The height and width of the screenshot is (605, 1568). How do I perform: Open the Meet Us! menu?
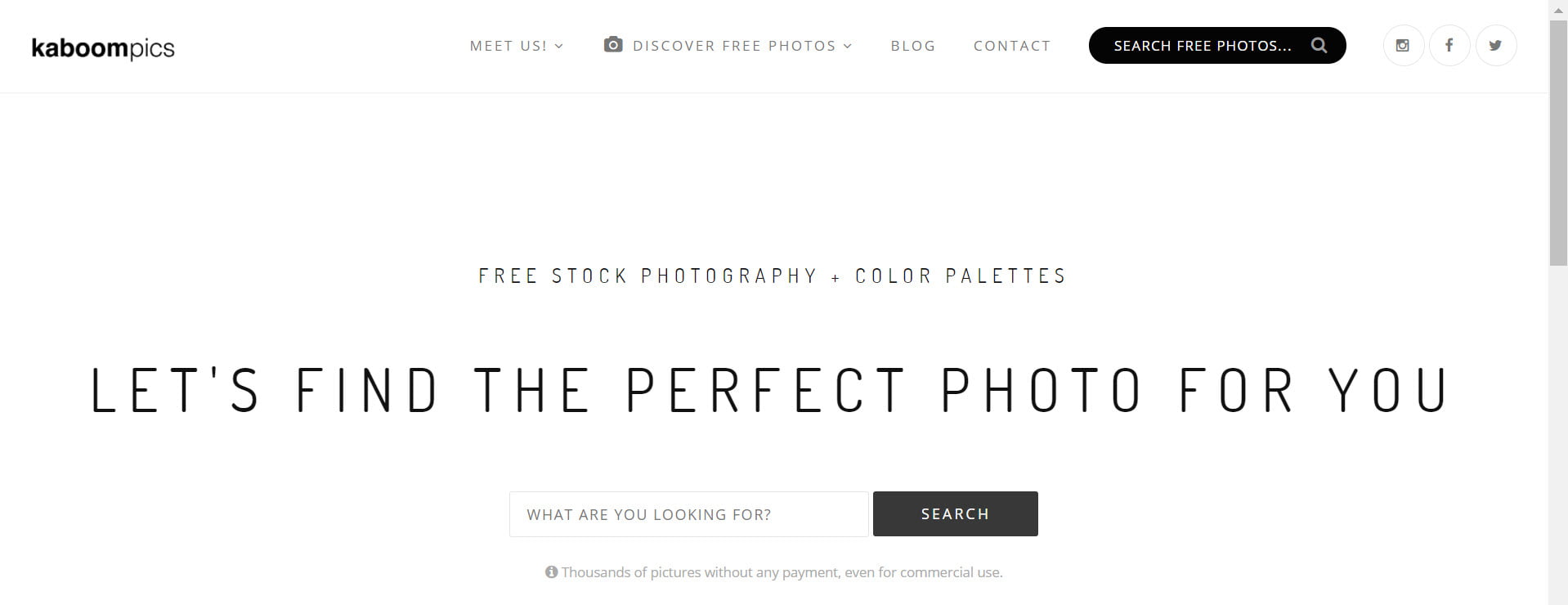pyautogui.click(x=508, y=46)
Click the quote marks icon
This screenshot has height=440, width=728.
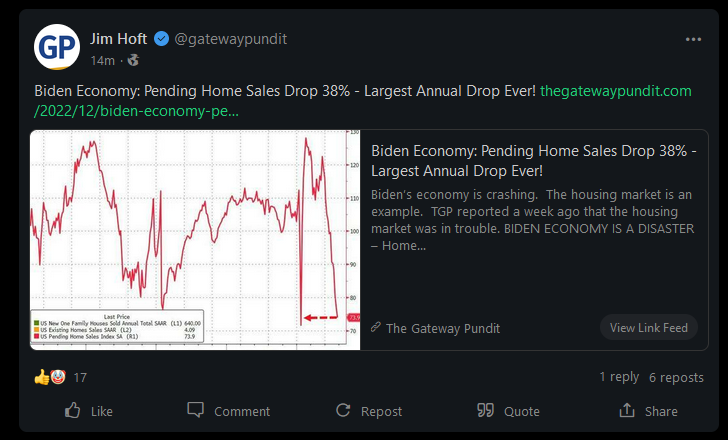coord(485,410)
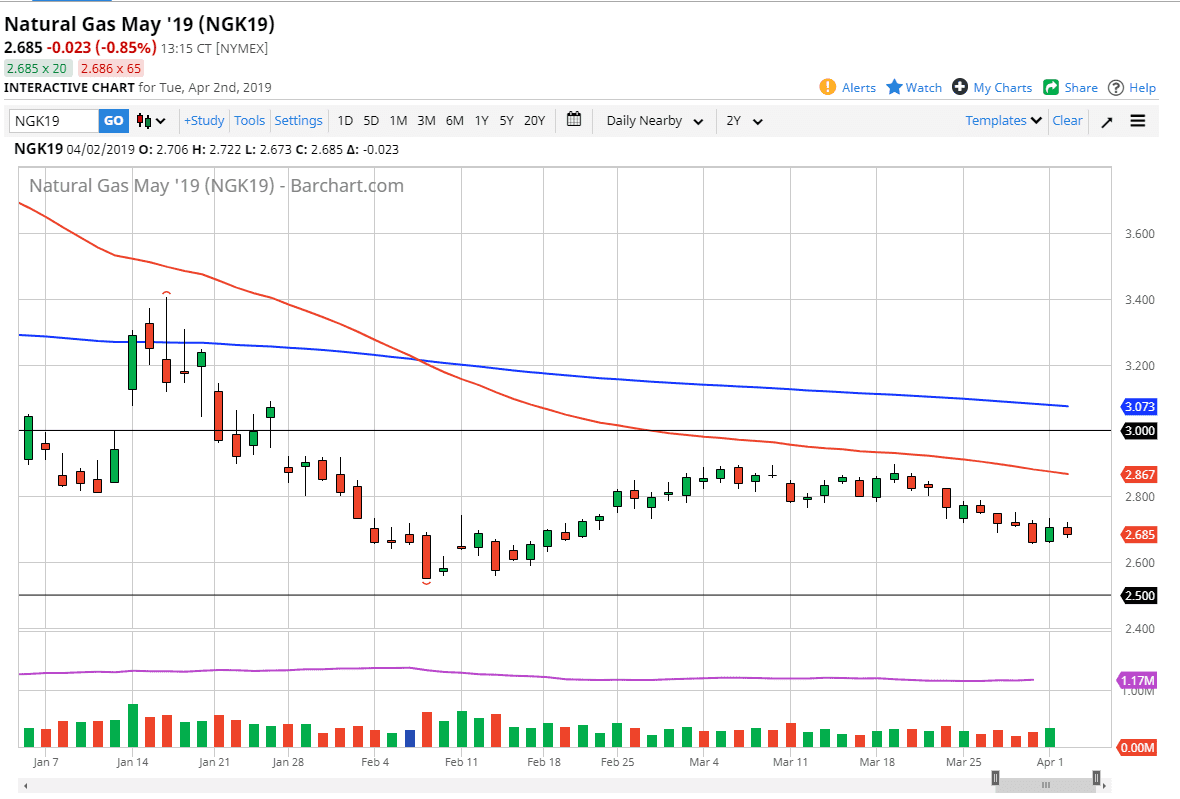This screenshot has width=1180, height=799.
Task: Select the 5Y time range
Action: (506, 121)
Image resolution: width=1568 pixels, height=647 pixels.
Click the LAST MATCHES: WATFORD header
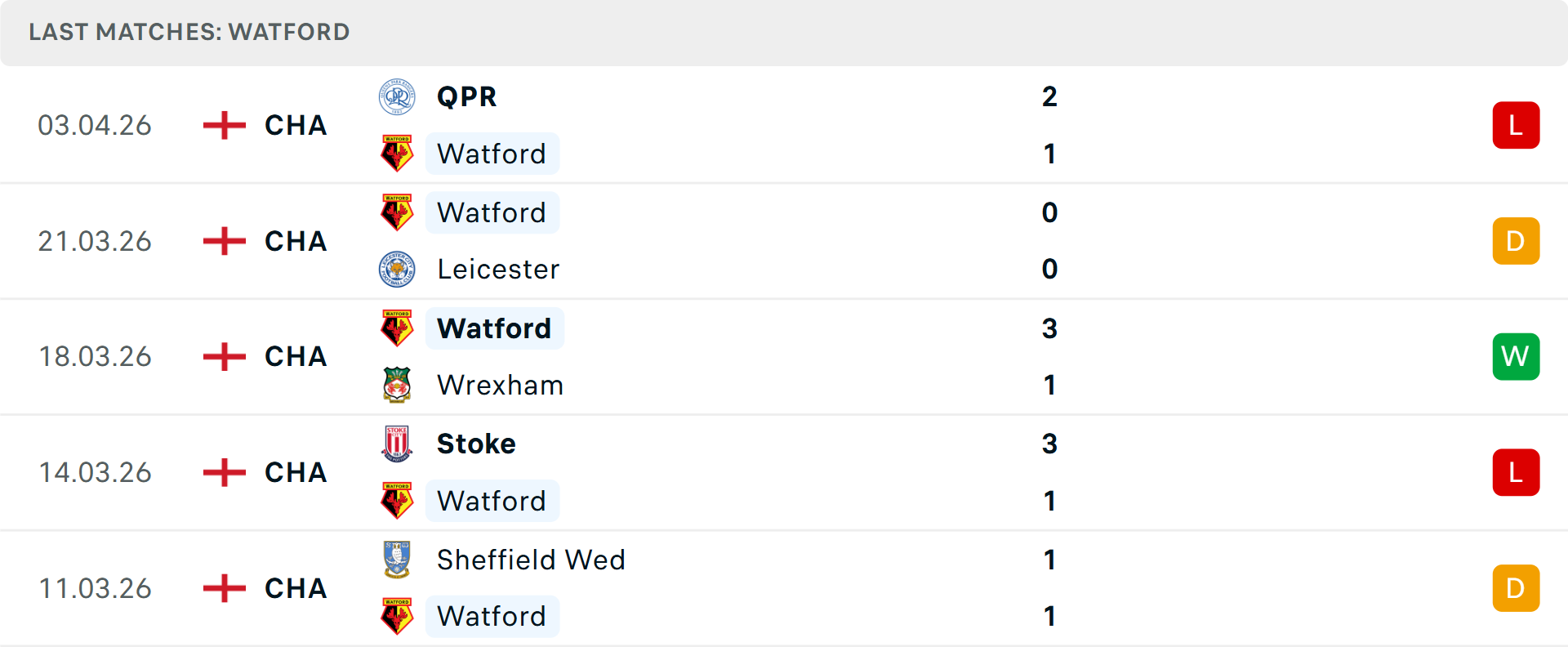pos(188,32)
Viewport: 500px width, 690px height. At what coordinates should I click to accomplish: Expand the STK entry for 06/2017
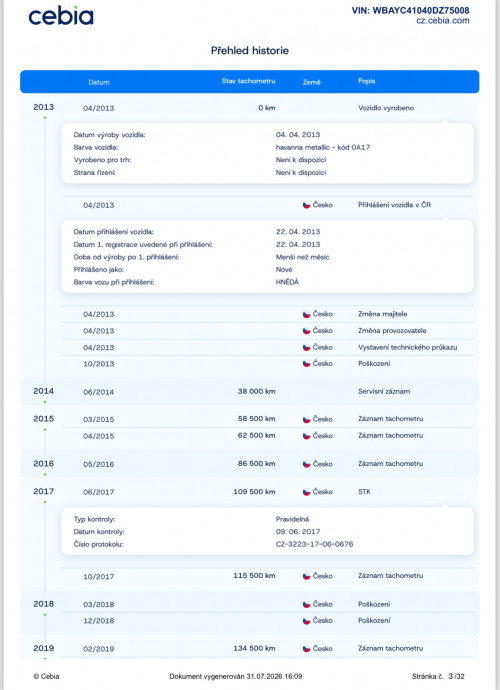(364, 492)
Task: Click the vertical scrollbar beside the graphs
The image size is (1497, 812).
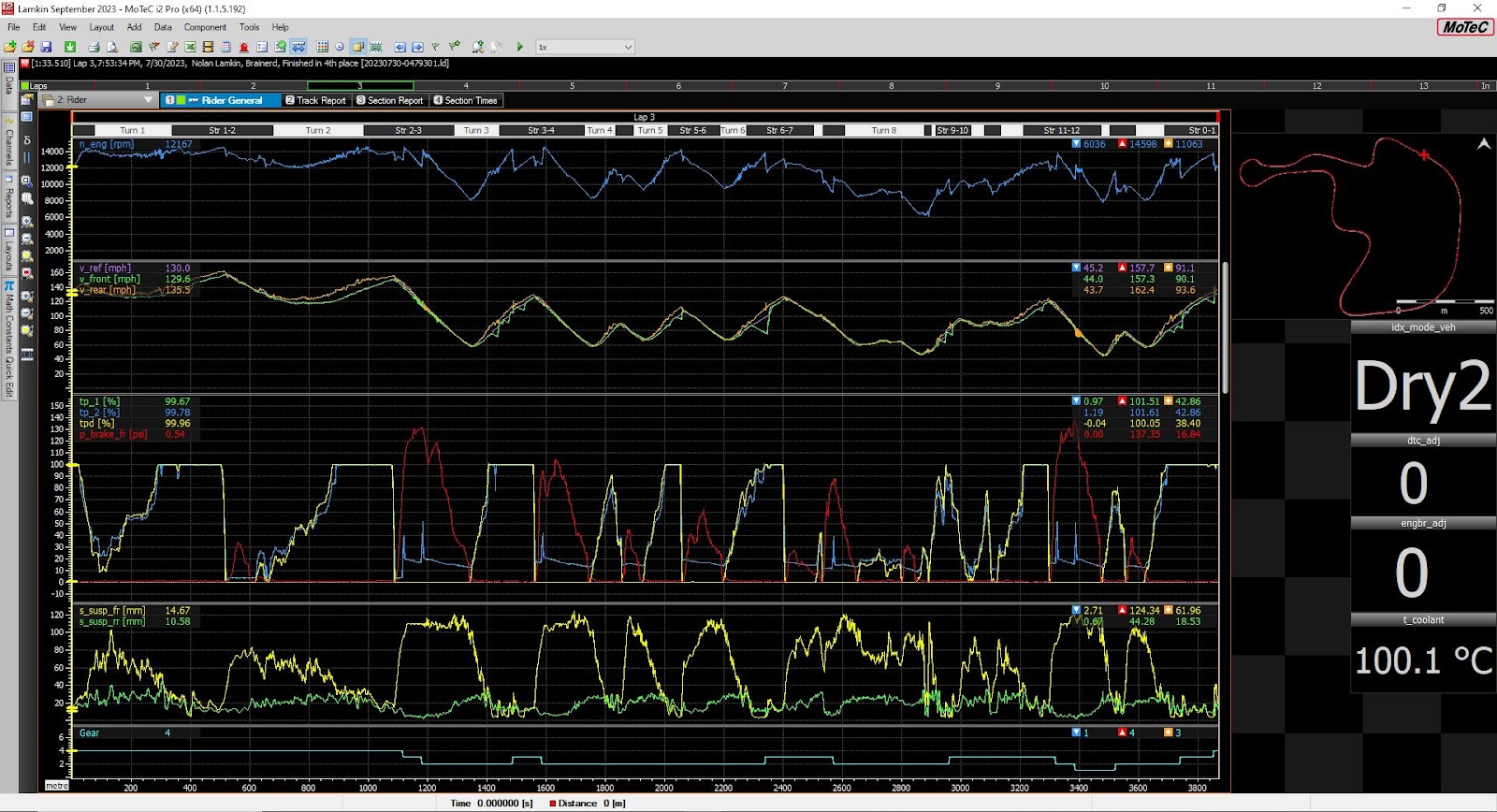Action: pos(1225,327)
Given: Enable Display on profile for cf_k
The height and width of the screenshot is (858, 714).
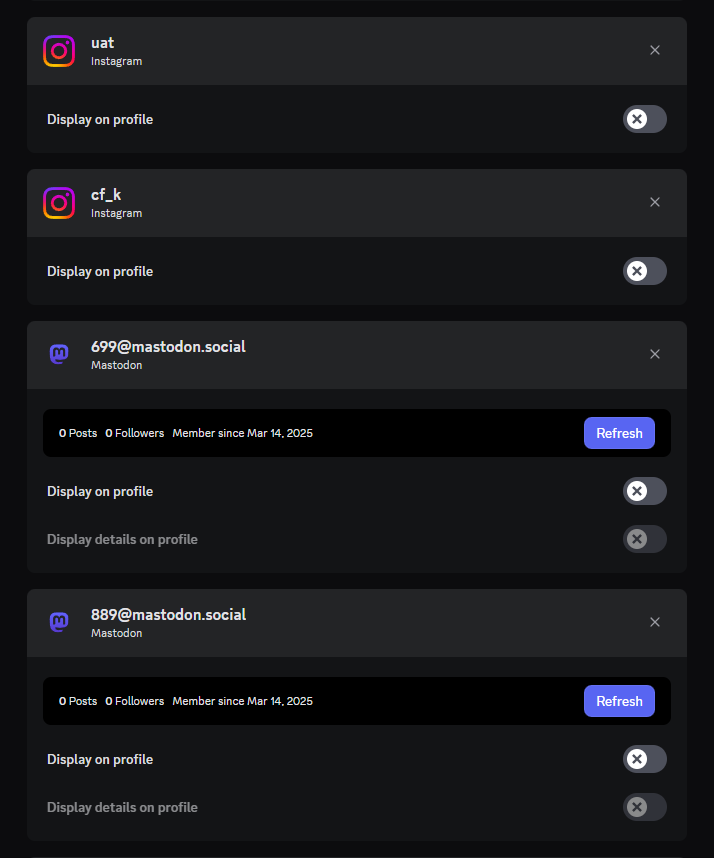Looking at the screenshot, I should [645, 271].
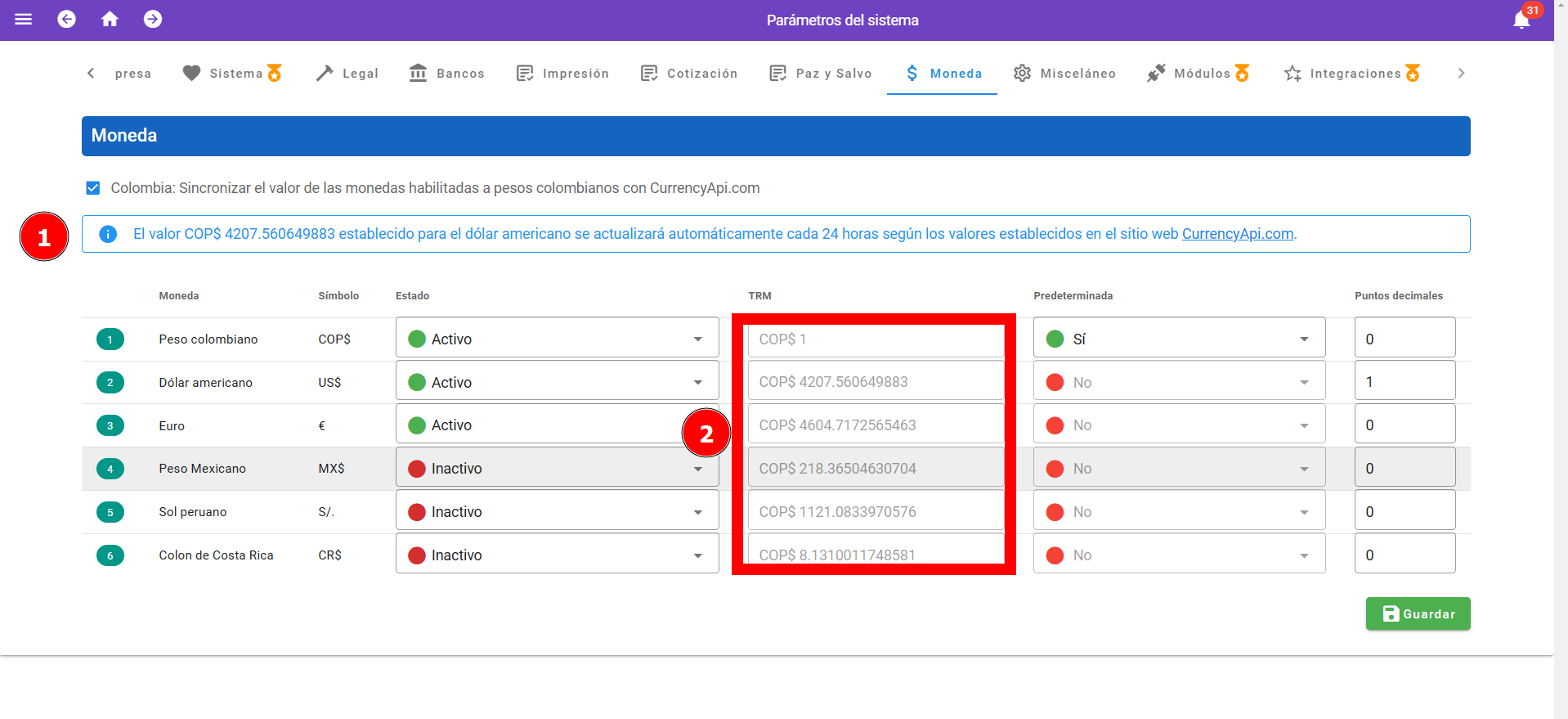The height and width of the screenshot is (719, 1568).
Task: Click the Guardar button
Action: [x=1418, y=613]
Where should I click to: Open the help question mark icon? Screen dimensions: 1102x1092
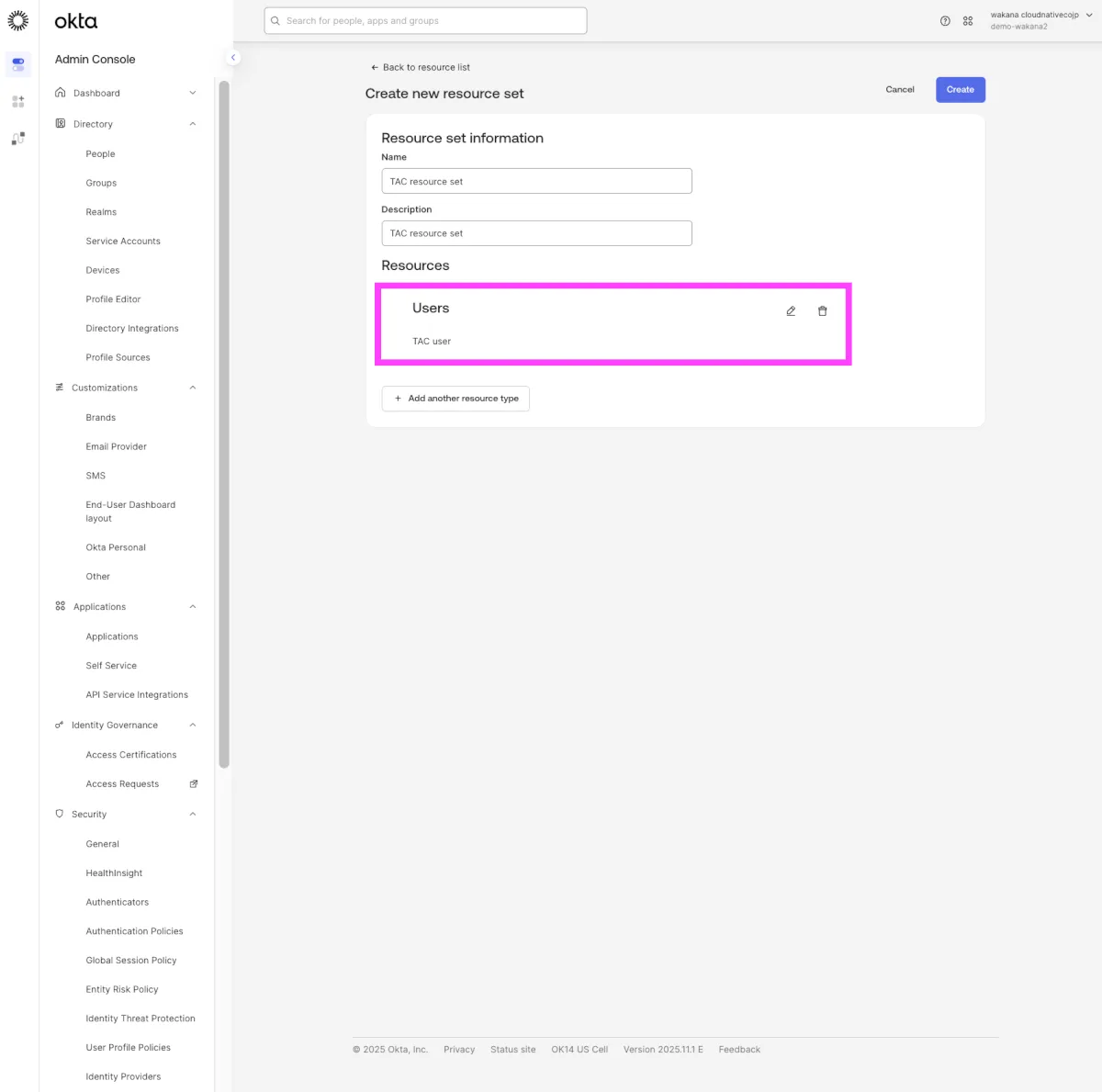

★ ★ ★ ★

▶ **Task directions**: Send back every record exactly as it stands, except the pictures.

▶ **Result of the task**:
The height and width of the screenshot is (605, 1568). How do I perform: Open the Meet Us! menu?
pyautogui.click(x=508, y=46)
Click the quote marks icon
This screenshot has height=440, width=728.
coord(485,410)
This screenshot has width=1180, height=799.
Task: Select the 5Y time range
Action: (506, 121)
Image resolution: width=1568 pixels, height=647 pixels.
Click the LAST MATCHES: WATFORD header
pos(188,32)
Viewport: 500px width, 690px height. At what coordinates should I click to accomplish: Expand the STK entry for 06/2017
(364, 492)
Task: Click the vertical scrollbar beside the graphs
The image size is (1497, 812).
Action: pos(1225,327)
Given: Enable Display on profile for cf_k
The height and width of the screenshot is (858, 714).
Looking at the screenshot, I should [645, 271].
The height and width of the screenshot is (719, 1568).
Task: Click the Guardar button
Action: [x=1418, y=613]
Where should I click to: Open the help question mark icon? Screen dimensions: 1102x1092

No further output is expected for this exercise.